Problem requirements => Rewrite all of the records with "At what coordinates should I click to accomplish" replaced by "Where should I click to complete", leaving everything else unchanged.

BEGIN Supplied records

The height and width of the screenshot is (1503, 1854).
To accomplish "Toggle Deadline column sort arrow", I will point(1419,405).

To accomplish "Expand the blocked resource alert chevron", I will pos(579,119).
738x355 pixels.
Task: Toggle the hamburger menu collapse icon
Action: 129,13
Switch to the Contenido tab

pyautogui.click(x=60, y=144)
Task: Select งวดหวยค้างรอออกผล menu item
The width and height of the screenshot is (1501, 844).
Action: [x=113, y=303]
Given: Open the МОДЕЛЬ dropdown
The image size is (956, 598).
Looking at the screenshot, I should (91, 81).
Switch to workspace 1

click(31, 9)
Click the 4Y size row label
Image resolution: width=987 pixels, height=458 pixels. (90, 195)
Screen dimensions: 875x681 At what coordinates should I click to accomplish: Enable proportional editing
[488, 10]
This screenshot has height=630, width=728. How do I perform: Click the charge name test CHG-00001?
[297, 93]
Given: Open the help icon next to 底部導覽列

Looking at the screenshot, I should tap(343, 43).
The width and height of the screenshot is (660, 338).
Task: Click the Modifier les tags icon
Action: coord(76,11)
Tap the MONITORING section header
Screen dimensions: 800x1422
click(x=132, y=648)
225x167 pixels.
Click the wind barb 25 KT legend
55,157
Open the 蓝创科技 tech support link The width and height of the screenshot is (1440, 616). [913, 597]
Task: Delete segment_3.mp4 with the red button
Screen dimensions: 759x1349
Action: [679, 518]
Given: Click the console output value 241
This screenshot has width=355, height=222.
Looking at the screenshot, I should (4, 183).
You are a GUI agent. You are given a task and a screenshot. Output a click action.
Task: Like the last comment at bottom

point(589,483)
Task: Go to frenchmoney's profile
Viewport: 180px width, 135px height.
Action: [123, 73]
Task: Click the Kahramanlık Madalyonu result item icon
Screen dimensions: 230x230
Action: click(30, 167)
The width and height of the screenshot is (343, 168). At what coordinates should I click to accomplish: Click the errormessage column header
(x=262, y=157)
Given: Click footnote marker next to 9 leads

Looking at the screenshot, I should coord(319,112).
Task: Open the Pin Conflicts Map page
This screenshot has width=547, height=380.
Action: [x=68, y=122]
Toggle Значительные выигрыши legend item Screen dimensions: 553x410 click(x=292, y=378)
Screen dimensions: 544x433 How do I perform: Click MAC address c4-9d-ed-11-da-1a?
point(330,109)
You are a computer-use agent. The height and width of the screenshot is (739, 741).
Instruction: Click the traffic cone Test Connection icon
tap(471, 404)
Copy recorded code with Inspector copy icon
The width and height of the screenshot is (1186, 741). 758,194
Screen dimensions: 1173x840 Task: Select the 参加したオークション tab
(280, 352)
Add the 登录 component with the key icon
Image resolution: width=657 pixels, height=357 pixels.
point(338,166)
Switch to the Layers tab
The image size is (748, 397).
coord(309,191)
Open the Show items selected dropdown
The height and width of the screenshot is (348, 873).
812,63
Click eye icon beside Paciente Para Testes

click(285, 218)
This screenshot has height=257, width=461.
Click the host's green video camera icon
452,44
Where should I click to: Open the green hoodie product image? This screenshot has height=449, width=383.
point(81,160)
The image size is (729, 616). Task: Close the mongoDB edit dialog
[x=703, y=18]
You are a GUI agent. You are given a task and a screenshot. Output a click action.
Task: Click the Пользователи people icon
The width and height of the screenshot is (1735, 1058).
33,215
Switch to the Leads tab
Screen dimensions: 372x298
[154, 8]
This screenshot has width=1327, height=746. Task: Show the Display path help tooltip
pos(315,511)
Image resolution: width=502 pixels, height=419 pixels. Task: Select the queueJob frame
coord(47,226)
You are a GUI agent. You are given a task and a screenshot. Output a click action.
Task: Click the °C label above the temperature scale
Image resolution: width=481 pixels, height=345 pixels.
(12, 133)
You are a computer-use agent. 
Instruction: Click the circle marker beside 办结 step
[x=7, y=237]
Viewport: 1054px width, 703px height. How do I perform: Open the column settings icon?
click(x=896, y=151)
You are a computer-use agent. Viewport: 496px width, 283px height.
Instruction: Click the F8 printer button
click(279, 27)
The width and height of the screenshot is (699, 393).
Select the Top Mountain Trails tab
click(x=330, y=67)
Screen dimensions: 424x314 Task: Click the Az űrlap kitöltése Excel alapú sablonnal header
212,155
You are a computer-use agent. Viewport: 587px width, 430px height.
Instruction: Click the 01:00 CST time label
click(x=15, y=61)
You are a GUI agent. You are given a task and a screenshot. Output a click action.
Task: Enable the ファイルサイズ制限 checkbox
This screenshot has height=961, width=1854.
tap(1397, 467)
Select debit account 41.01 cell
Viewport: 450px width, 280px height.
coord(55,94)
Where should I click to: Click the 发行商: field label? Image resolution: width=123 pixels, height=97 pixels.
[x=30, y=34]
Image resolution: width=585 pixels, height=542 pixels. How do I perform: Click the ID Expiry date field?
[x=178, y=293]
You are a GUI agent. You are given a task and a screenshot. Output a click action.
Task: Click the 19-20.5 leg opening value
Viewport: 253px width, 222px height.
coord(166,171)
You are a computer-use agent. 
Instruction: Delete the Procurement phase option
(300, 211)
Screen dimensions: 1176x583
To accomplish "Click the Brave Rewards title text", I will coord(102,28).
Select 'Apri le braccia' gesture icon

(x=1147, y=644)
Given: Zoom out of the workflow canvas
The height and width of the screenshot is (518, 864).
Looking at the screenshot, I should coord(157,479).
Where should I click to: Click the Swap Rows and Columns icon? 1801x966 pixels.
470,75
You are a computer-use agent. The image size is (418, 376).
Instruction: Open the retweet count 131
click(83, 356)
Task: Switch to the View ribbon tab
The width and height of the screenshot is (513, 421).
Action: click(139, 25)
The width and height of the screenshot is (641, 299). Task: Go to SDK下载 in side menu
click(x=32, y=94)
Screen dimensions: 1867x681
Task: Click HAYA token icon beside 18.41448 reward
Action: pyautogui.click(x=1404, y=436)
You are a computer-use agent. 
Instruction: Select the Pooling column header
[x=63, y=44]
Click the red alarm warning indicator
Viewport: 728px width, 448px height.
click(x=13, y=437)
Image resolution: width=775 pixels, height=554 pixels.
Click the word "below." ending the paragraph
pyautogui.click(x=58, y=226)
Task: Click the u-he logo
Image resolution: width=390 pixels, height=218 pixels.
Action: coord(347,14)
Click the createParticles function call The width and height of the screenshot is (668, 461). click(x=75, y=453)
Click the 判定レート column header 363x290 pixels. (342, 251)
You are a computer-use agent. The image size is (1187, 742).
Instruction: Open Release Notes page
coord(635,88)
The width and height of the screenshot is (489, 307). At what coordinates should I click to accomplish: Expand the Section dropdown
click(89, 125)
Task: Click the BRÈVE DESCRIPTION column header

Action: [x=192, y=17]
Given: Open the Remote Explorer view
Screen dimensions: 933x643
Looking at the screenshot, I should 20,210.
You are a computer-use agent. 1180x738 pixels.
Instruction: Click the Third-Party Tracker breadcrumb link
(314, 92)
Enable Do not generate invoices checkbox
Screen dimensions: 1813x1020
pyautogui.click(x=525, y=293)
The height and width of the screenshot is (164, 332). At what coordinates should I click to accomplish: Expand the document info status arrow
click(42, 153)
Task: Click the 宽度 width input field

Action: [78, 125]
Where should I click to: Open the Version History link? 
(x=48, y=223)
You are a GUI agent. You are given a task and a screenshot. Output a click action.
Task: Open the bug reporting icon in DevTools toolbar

END Supplied records

Output of the exercise =>
The height and width of the screenshot is (1503, 1854).
To accomplish "Toggle Deadline column sort arrow", I will point(1419,405).

To accomplish "Expand the blocked resource alert chevron", I will pos(579,119).
738x355 pixels.
Task: Toggle the hamburger menu collapse icon
Action: 129,13
Switch to the Contenido tab

pyautogui.click(x=60, y=144)
Task: Select งวดหวยค้างรอออกผล menu item
The width and height of the screenshot is (1501, 844).
Action: [x=113, y=303]
Given: Open the МОДЕЛЬ dropdown
The image size is (956, 598).
Looking at the screenshot, I should (91, 81).
Switch to workspace 1

click(31, 9)
Click the 4Y size row label
Image resolution: width=987 pixels, height=458 pixels. (90, 195)
Screen dimensions: 875x681 Where should I click to complete: Enable proportional editing
[488, 10]
This screenshot has height=630, width=728. How do I perform: Click the charge name test CHG-00001?
[297, 93]
Given: Open the help icon next to 底部導覽列

Looking at the screenshot, I should tap(343, 43).
The width and height of the screenshot is (660, 338).
Task: Click the Modifier les tags icon
Action: coord(76,11)
Tap the MONITORING section header
Screen dimensions: 800x1422
click(x=132, y=648)
225x167 pixels.
Click the wind barb 25 KT legend
55,157
Open the 蓝创科技 tech support link The width and height of the screenshot is (1440, 616). [913, 597]
Task: Delete segment_3.mp4 with the red button
Screen dimensions: 759x1349
Action: [679, 518]
Given: Click the console output value 241
This screenshot has width=355, height=222.
Looking at the screenshot, I should (4, 183).
You are a GUI agent. You are given a task and a screenshot. Output a click action.
Task: Like the last comment at bottom

point(589,483)
Task: Go to frenchmoney's profile
Viewport: 180px width, 135px height.
Action: [123, 73]
Task: Click the Kahramanlık Madalyonu result item icon
Screen dimensions: 230x230
Action: click(30, 167)
The width and height of the screenshot is (343, 168). Where should I click to complete: Click the errormessage column header
(x=262, y=157)
Given: Click footnote marker next to 9 leads

Looking at the screenshot, I should coord(319,112).
Task: Open the Pin Conflicts Map page
This screenshot has width=547, height=380.
Action: [x=68, y=122]
Toggle Значительные выигрыши legend item Screen dimensions: 553x410 click(x=292, y=378)
Screen dimensions: 544x433 How do I perform: Click MAC address c4-9d-ed-11-da-1a?
point(330,109)
You are a computer-use agent. The height and width of the screenshot is (739, 741).
Instruction: Click the traffic cone Test Connection icon
tap(471, 404)
Copy recorded code with Inspector copy icon
The width and height of the screenshot is (1186, 741). 758,194
Screen dimensions: 1173x840 Task: Select the 参加したオークション tab
(280, 352)
Add the 登录 component with the key icon
Image resolution: width=657 pixels, height=357 pixels.
point(338,166)
Switch to the Layers tab
The image size is (748, 397).
coord(309,191)
Open the Show items selected dropdown
The height and width of the screenshot is (348, 873).
812,63
Click eye icon beside Paciente Para Testes

click(285, 218)
This screenshot has height=257, width=461.
Click the host's green video camera icon
452,44
Where should I click to: Open the green hoodie product image? This screenshot has height=449, width=383.
point(81,160)
The image size is (729, 616). Task: Close the mongoDB edit dialog
[x=703, y=18]
You are a GUI agent. You are given a task and a screenshot. Output a click action.
Task: Click the Пользователи people icon
The width and height of the screenshot is (1735, 1058).
33,215
Switch to the Leads tab
Screen dimensions: 372x298
[154, 8]
This screenshot has width=1327, height=746. Task: Show the Display path help tooltip
pos(315,511)
Image resolution: width=502 pixels, height=419 pixels. Task: Select the queueJob frame
coord(47,226)
You are a GUI agent. You are given a task and a screenshot. Output a click action.
Task: Click the °C label above the temperature scale
Image resolution: width=481 pixels, height=345 pixels.
(12, 133)
You are a computer-use agent. 
Instruction: Click the circle marker beside 办结 step
[x=7, y=237]
Viewport: 1054px width, 703px height. How do I perform: Open the column settings icon?
click(x=896, y=151)
You are a computer-use agent. Viewport: 496px width, 283px height.
Instruction: Click the F8 printer button
click(279, 27)
The width and height of the screenshot is (699, 393).
Select the Top Mountain Trails tab
click(x=330, y=67)
Screen dimensions: 424x314 Task: Click the Az űrlap kitöltése Excel alapú sablonnal header
212,155
You are a computer-use agent. Viewport: 587px width, 430px height.
Instruction: Click the 01:00 CST time label
click(x=15, y=61)
You are a GUI agent. You are given a task and a screenshot. Output a click action.
Task: Enable the ファイルサイズ制限 checkbox
This screenshot has height=961, width=1854.
tap(1397, 467)
Select debit account 41.01 cell
Viewport: 450px width, 280px height.
coord(55,94)
Where should I click to: Click the 发行商: field label? Image resolution: width=123 pixels, height=97 pixels.
[x=30, y=34]
Image resolution: width=585 pixels, height=542 pixels. How do I perform: Click the ID Expiry date field?
[x=178, y=293]
You are a GUI agent. You are given a task and a screenshot. Output a click action.
Task: Click the 19-20.5 leg opening value
Viewport: 253px width, 222px height.
coord(166,171)
You are a computer-use agent. 
Instruction: Delete the Procurement phase option
(300, 211)
Screen dimensions: 1176x583
To accomplish "Click the Brave Rewards title text", I will coord(102,28).
Select 'Apri le braccia' gesture icon

(x=1147, y=644)
Given: Zoom out of the workflow canvas
The height and width of the screenshot is (518, 864).
Looking at the screenshot, I should coord(157,479).
Where should I click to: Click the Swap Rows and Columns icon? 1801x966 pixels.
470,75
You are a computer-use agent. The image size is (418, 376).
Instruction: Open the retweet count 131
click(83, 356)
Task: Switch to the View ribbon tab
The width and height of the screenshot is (513, 421).
Action: click(139, 25)
The width and height of the screenshot is (641, 299). Task: Go to SDK下载 in side menu
click(x=32, y=94)
Screen dimensions: 1867x681
Task: Click HAYA token icon beside 18.41448 reward
Action: pyautogui.click(x=1404, y=436)
You are a computer-use agent. 
Instruction: Select the Pooling column header
[x=63, y=44]
Click the red alarm warning indicator
Viewport: 728px width, 448px height.
click(x=13, y=437)
Image resolution: width=775 pixels, height=554 pixels.
Click the word "below." ending the paragraph
pyautogui.click(x=58, y=226)
Task: Click the u-he logo
Image resolution: width=390 pixels, height=218 pixels.
Action: coord(347,14)
Click the createParticles function call The width and height of the screenshot is (668, 461). click(x=75, y=453)
Click the 判定レート column header 363x290 pixels. (342, 251)
You are a computer-use agent. The image size is (1187, 742).
Instruction: Open Release Notes page
coord(635,88)
The width and height of the screenshot is (489, 307). Where should I click to complete: Expand the Section dropdown
click(89, 125)
Task: Click the BRÈVE DESCRIPTION column header

Action: [x=192, y=17]
Given: Open the Remote Explorer view
Screen dimensions: 933x643
Looking at the screenshot, I should 20,210.
You are a computer-use agent. 1180x738 pixels.
Instruction: Click the Third-Party Tracker breadcrumb link
(314, 92)
Enable Do not generate invoices checkbox
Screen dimensions: 1813x1020
pyautogui.click(x=525, y=293)
The height and width of the screenshot is (164, 332). Where should I click to complete: Expand the document info status arrow
click(42, 153)
Task: Click the 宽度 width input field

Action: [78, 125]
Where should I click to: Open the Version History link? 
(x=48, y=223)
You are a GUI agent. You are given a task and a screenshot. Output a click action.
Task: Open the bug reporting icon in DevTools toolbar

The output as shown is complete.